EU fails to pass law requiring human rights and environmental audits on Chinese suppliers

  • The rules did not name China directly, but major EU firms would have been required to carry out detailed audits on foreign business partners
  • European Parliament’s top negotiator ‘outraged at the political games being played’ on due diligence law
The European Union failed to secure agreement on Wednesday on a controversial law that would hold big companies responsible for human rights and environmental abuses in their supply chains.

The rules would have required EU firms with more than 500 staff and €150 million (US$162.7 million) net turnover worldwide to conduct detailed audits of their suppliers and partners, including those in China.

Three years after first coming into force, they would also then be extended to cover non-EU companies who have over €150 million net turnover generated in Europe.

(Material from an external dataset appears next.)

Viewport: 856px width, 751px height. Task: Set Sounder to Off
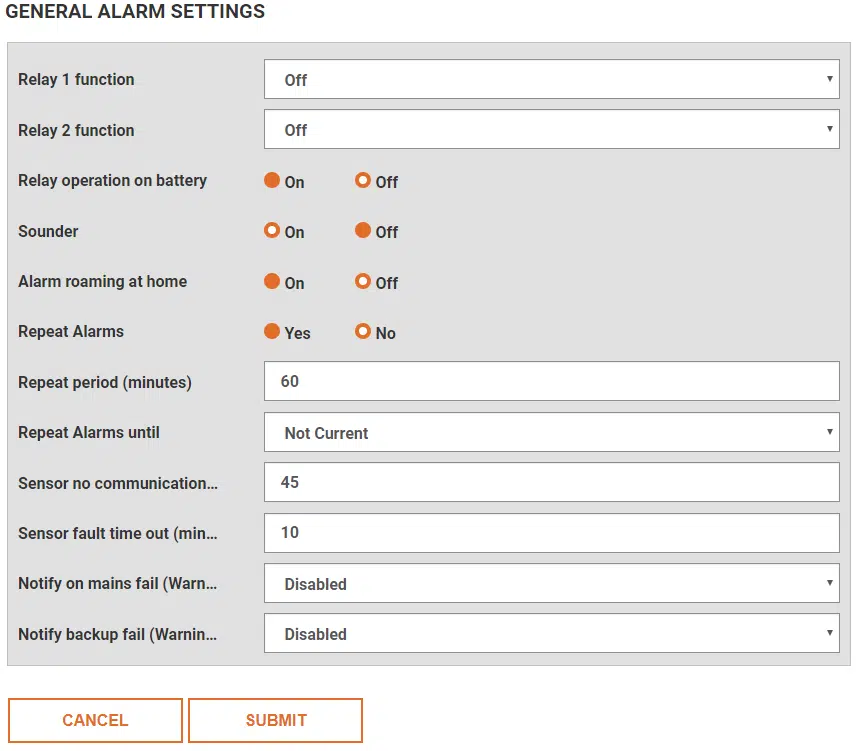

However, a Wednesday vote of the bloc’s 27 members in Brussels fell short of the qualified majority required to adopt the rules.

Big member states including Germany and Italy abstained along with 10 other countries, diplomatic sources confirmed, while Sweden voted against the rules – leaving them below the required threshold of 14 member states with populations representing at least 65 per cent of the union’s citizens.
Businesses based in China would have struggled to collect the necessary information on their suppliers. Photo: AFP

A French diplomat confirmed that Paris had suggested raising the threshold of firms in the directive to those employing more than 5,000 employees, a motion that may now need to be examined as negotiators go back to the table.

In a statement, the Belgian government – which now holds the rotating EU presidency – said the “necessary support wasn’t found”.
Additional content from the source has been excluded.